Bengals come from behind to beat Ravens 28-24

M&T Bank Stadium now stands for Morgue and Tomb after A.J. Green and Andy Dalton got through with the Ravens home opener Sunday.

Green and Dalton. Dalton and Green.  Ever since they arrived 1-2, 2-1 in the 2011 draft, they have been the face of the perennial playoff-bound Bengals and on Sunday in one of the NFL’s most hostile environments they authored one of the most thrilling chapters of their own era.

Statistically, the 28-24 come-from-behind victory over the Ravens featured their greatest days in the NFL. Symbolically, they offered a lesson in resiliency and resourcefulness hard to match and with a 3-0 record, a three-game lead over the Ravens and Ben Roethlisberger in the MRI machine, the Bengals are the undisputed favorites in the AFC North.
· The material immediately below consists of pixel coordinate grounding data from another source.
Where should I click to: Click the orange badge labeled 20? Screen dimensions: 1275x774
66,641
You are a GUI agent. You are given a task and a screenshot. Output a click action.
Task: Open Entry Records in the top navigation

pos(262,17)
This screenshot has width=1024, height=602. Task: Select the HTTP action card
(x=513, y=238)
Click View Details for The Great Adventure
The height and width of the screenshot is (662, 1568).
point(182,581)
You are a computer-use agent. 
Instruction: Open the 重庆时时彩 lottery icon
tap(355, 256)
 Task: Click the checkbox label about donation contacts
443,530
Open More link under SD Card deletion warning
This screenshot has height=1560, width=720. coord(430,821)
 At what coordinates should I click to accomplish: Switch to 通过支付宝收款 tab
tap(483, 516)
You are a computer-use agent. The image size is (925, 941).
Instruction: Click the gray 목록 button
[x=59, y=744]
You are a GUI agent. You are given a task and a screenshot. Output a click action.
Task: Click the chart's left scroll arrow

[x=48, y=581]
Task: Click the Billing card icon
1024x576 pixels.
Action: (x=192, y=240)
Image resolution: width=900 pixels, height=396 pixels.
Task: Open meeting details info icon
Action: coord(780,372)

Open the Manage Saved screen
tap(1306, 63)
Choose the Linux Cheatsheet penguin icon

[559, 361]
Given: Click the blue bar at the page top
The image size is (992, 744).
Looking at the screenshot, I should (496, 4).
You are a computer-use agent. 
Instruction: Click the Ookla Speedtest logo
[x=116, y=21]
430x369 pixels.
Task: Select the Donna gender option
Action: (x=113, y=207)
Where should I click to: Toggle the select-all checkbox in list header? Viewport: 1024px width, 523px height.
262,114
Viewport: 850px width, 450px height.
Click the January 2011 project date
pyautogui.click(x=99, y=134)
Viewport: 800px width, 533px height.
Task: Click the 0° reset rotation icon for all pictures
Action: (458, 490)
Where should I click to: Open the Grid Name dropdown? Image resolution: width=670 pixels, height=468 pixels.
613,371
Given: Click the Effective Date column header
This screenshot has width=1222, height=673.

While Green wrecked the Ravens on 227 yards and stunned them with two go-ahead TD catches in a span of 4:27 late in the game, Dalton sliced Baltimore’s ballyhooed defensive strategy of all-out blitzes with a 122.3 passer rating that leaves him with a glittering 121 for the season.

That means he’s hotter than New England’s blistering Tom Brady and leads the AFC in passing. second in the NFL behind only Green Bay’s Aaron Rodgers.

“We saw that from last year,” Whitworth said. “They wanted to see if No. 14 and the receivers could beat them and this was a great game that showed that they can.”

Dalton fittingly finished off his masterpiece staring at a first-and-seven from the Ravens 7 with 2:16 left and trailing, 24-21. He sent tight Tyler Eifert flanked wide right, but when he saw the Ravens loading up for another blitz, he changed the formation and changed the protection by calling Eifert back to the line of scrimmage.

Knowing everyone was getting one-on-one coverage, Dalton had his eye on Green coming out of the left slot against the man that followed him all day, cornerback  Jimmy Smith, the guy that boxed him out in the end zone for an interception early in the third quarter.

“Jimmy Smith is one of the best cornerbacks in the league, and I knew we were going to go head to head today,” Green said. “I knew he was going to make some plays. On the interception, he really made a great play. I know I need to do a better job trying to break up a play like that.”

Green likes being in the slot. They can’t jam him, he says, and when Smith gave him a free release, Smith was done down the seam and Dalton lofted it perfectly as Green ran under it to the left back pylon.

And Eifert was there to help running back Giovani Bernard fend off blitzing inside backer C.J. Mosely.

“That’s one of the things he doesn’t get enough credit for. He changes things all the time,” Whitworth said. “One of the things that has made this offense successful is Andy’s ability to get us into the right play.”

Green was Dalton’s main man. Yes, he hit the other wide receiver, Marvin Jones, five times for 94 yards and his wondrous one-handed 31-yard catch set up the winner. And, yes, Bernard (23 yards) and wide receiver Mohamed Sanu (19) had huge catches in the drive. But it was Green who dominated like a four-time-Pro-Bowl-$60-million- extension-man is supposed to dominate against man-to-man coverage.